Le territoire de la Mauritanie actuelle n’a jamais fait partie de la Maurétanie antique : il était habité par des tribus sanhadja et berbères sahariennes, bien au sud des royaumes marocains et romains. Autrement dit, le Maroc n’a jamais fait partie de la Mauritanie ; c’est le mot « Mauritanie » qui, lui, a été emprunté à l’histoire antique du Maroc.
Tous les grands historiens, Gabriel Camps, Charles-André Julien, J. Desanges, l’ont écrit clairement.
« La Maurétanie Tingitane couvrait le nord du Maroc actuel, sans jamais dépasser la Moulouya. »(Gabriel Camps, Encyclopédie Berbère, CNRS, 2011)
Les cartes romaines, les fouilles de Volubilis, Lixus ou Banasa, et les archives du CNRS confirment la même chose : la capitale de la Maurétanie Tingitane était Tanger, au cœur du Maroc, et non Nouakchott.

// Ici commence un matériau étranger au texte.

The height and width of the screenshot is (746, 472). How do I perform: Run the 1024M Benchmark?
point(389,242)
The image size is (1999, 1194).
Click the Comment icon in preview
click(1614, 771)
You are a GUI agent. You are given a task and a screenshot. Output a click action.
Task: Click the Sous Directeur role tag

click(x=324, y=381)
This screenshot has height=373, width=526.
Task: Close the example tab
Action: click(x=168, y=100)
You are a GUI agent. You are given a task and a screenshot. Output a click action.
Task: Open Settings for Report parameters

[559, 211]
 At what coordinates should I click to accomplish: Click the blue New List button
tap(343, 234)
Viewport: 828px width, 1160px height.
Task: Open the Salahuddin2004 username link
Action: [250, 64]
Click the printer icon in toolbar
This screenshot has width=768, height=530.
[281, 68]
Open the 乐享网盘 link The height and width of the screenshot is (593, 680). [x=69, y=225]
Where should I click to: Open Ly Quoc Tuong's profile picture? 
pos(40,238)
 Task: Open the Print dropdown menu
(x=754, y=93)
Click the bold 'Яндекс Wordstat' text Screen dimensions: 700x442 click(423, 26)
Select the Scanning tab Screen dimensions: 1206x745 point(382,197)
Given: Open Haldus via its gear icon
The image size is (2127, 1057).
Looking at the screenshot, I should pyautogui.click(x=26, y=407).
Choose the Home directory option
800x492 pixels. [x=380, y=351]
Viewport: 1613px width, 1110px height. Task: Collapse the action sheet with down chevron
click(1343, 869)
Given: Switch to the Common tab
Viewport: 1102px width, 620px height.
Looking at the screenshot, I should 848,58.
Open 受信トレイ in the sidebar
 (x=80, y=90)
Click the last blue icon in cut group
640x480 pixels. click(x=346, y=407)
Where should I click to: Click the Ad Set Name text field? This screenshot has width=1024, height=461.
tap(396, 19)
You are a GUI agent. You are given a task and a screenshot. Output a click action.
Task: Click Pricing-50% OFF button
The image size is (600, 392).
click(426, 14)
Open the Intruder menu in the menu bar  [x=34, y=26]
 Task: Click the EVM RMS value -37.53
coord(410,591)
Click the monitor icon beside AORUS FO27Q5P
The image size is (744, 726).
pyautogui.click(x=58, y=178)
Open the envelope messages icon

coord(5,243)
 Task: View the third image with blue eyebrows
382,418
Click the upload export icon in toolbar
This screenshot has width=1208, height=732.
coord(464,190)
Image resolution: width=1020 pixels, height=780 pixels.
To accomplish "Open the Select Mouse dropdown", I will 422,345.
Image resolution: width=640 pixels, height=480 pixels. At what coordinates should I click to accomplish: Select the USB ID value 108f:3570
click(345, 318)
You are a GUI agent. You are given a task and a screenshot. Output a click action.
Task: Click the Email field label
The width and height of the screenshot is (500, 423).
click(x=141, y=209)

La confusion volontaire entretenue par certains milieux algériens consiste donc à faire croire qu’il existerait une continuité historique entre la Maurétanie antique et la Mauritanie moderne, ce qui est faux sur le plan historique, absurde sur le plan géographique, et malhonnête sur le plan intellectuel.
Cette manipulation sert une logique bien connue : diluer l’identité historique du Maroc en le reliant à des entités étrangères ou disparues, tout en effaçant son antériorité étatique et culturelle. L’Algérie officielle n’a jamais accepté que le Maroc soit un État souverain depuis plus de douze siècles, avec une continuité dynastique et territoriale unique en Afrique du Nord.
En insinuant que le Maroc « faisait partie de la Maurétanie », certains espèrent semer le doute dans l’esprit des jeunes et effacer la réalité :
C’est le Maroc qui a donné son nom à la Mauretania antique, et non l’inverse.
Les Romains appelaient les habitants de l’actuel Maroc les Maures, d’où vient précisément le mot Maurétanie.
Du royaume de Maurétanie à l’empire des Almoravides, des Mérinides aux Alaouites, l’histoire du Maroc est celle d’un État structuré, souverain et reconnu, là où d’autres territoires n’existaient pas encore comme entités politiques. Cette continuité historique, culturelle et spirituelle, scellée aujourd’hui sous la conduite de SM le Roi Mohammed VI, fait du Maroc le plus ancien État d’Afrique encore en activité.